Des civils pris au piège des violations répétées du droit de la guerre
À l’est de la République démocratique du Congo, les populations civiles subissent de plein fouet les conséquences d’un conflit où le droit international humanitaire est quotidiennement bafoué. Malgré les promesses des autorités et des partenaires internationaux, les exactions contre les habitants persistent, forçant des milliers de familles à fuir leurs foyers.
Face à cette situation alarmante, le Comité international de la Croix-Rouge a organisé une conférence à Kinshasa le 23 juillet pour rappeler l’urgence de respecter ces règles fondamentales.
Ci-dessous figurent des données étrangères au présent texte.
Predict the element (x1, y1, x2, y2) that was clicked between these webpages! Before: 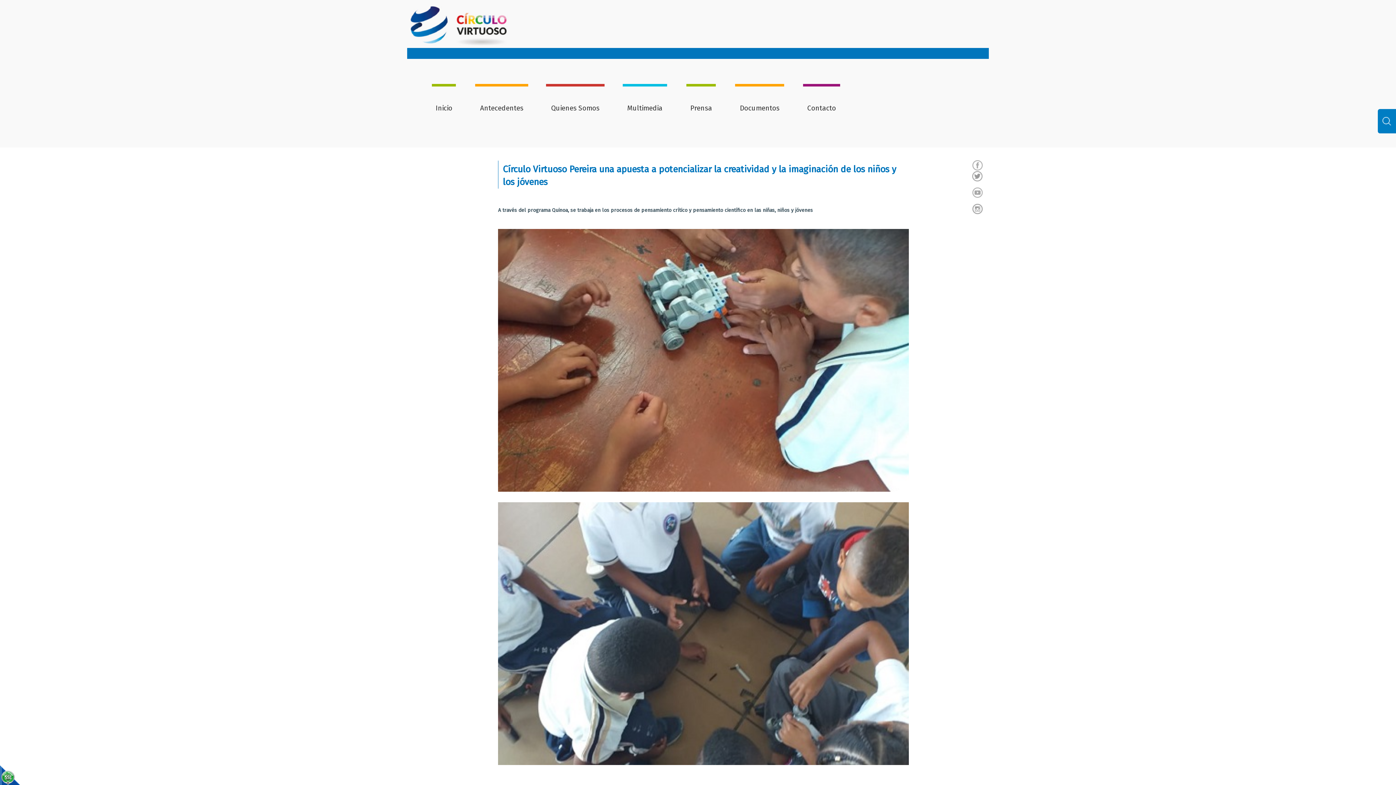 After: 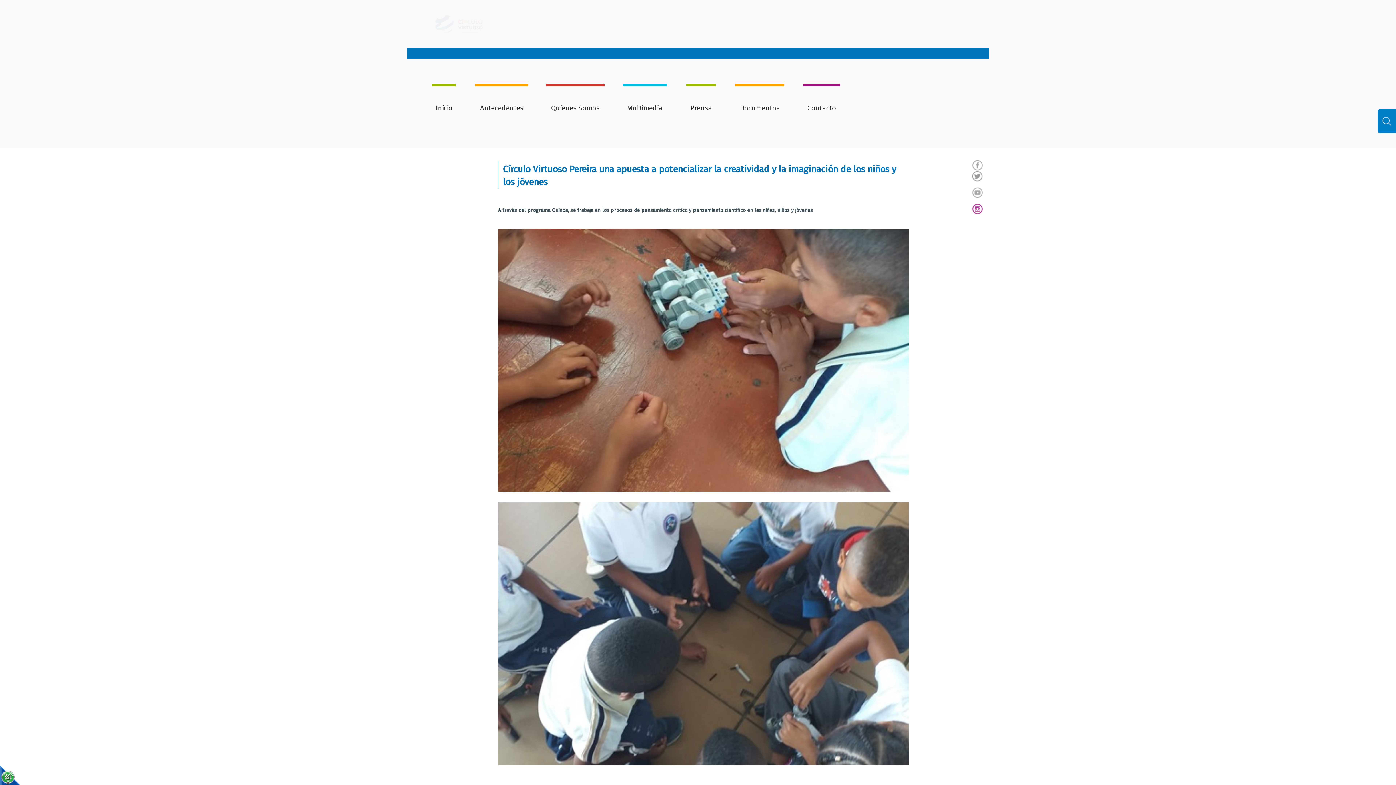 Action: bbox: (972, 203, 983, 214)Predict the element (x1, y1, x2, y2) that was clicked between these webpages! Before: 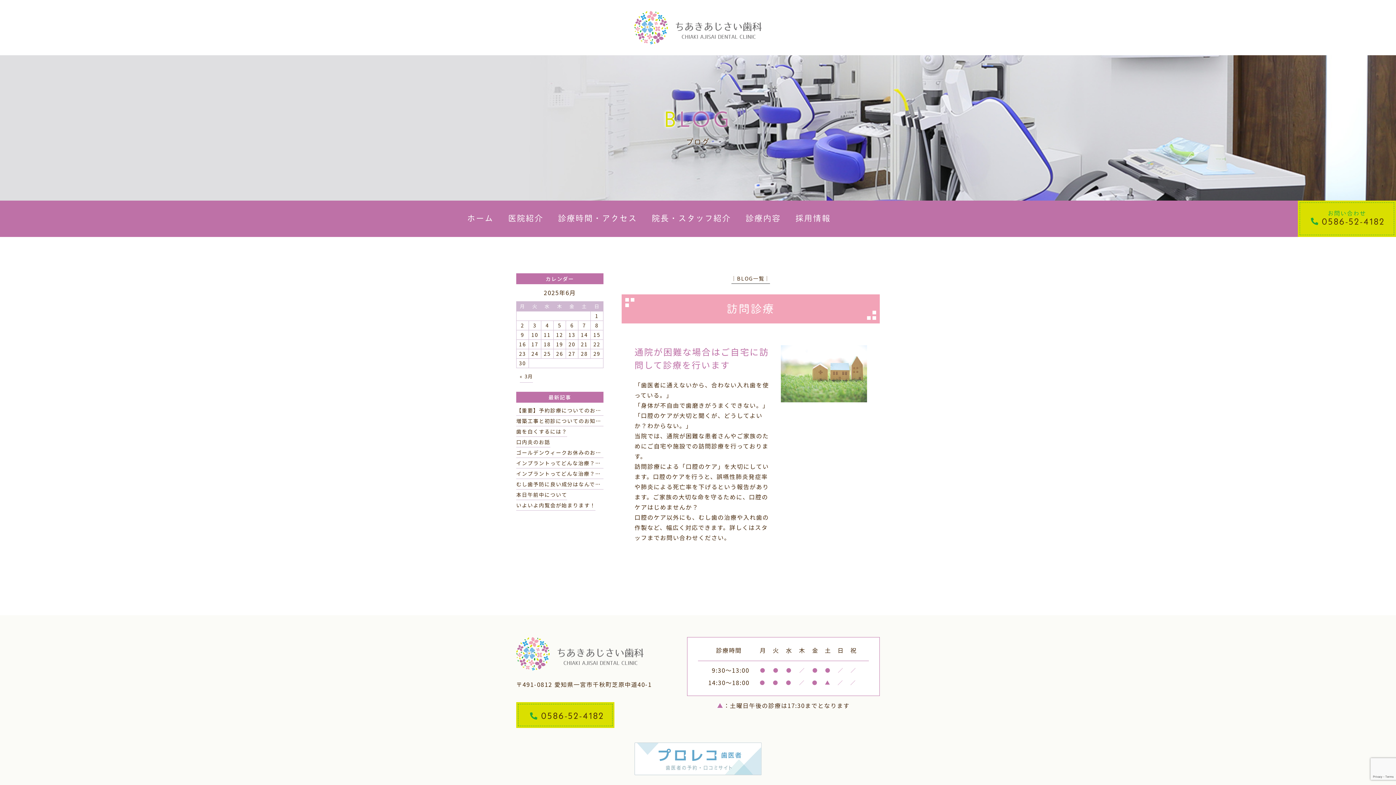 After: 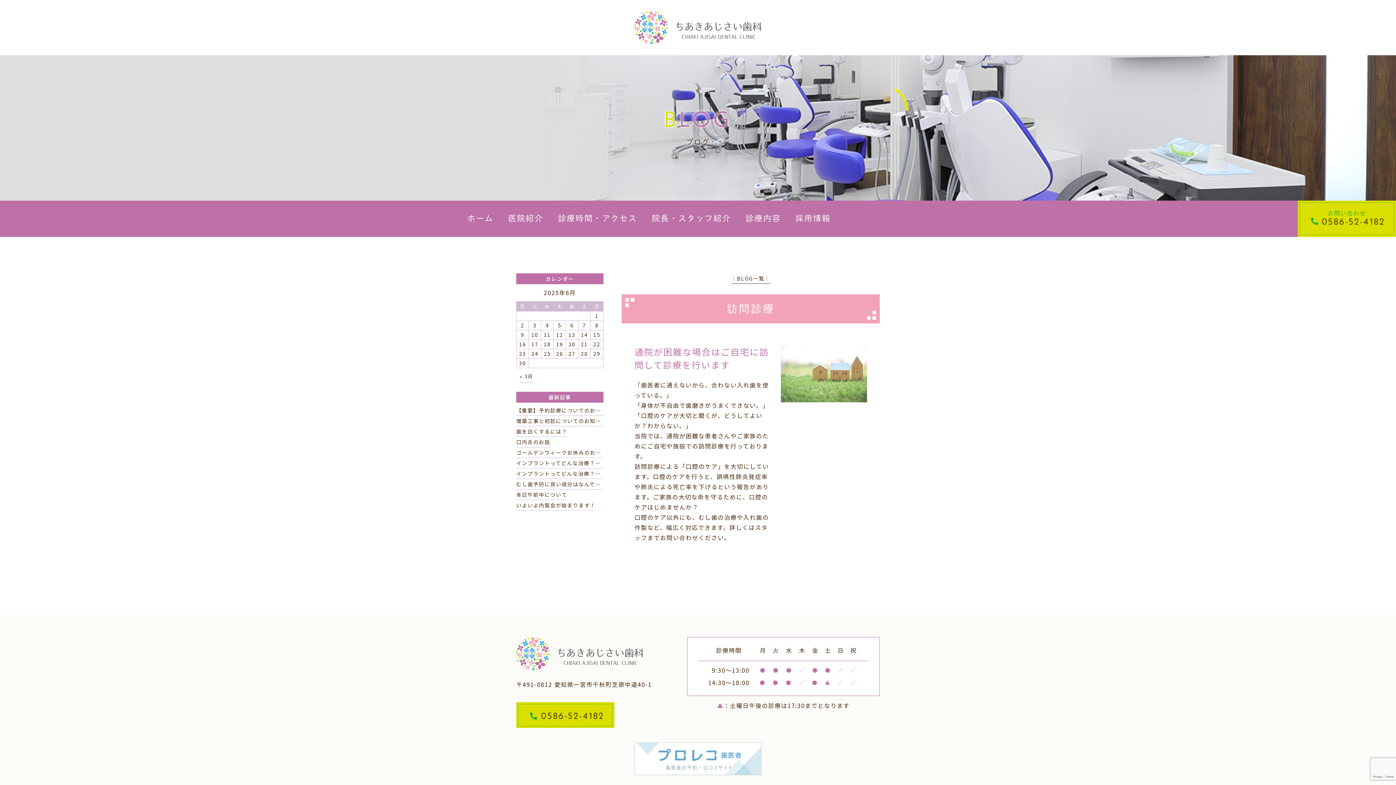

L’objectif ? Sensibiliser les acteurs locaux et renforcer l’application de ces principes, souvent méconnus ou ignorés dans les zones de tension.
Des violences sexuelles qui ciblent les plus vulnérables
Parmi les atteintes les plus graves, les violences sexuelles se multiplient, frappant en priorité les femmes et les filles. « Chaque minute, des femmes, des filles et des enfants, bien que des hommes en soient aussi victimes, subissent ces atrocités », dénonce Julienne Lusenge, militante engagée pour les droits humains. Elle insiste sur la nécessité de sanctions internationales pour mettre fin à cette impunité généralisée.
Pour cette activiste, « aucun cas n’a jamais abouti à une condamnation au niveau international. Il est temps d’agir pour que les auteurs de ces crimes répondent de leurs actes ». Son appel résonne comme un cri d’alarme face à l’inaction des instances judiciaires mondiales.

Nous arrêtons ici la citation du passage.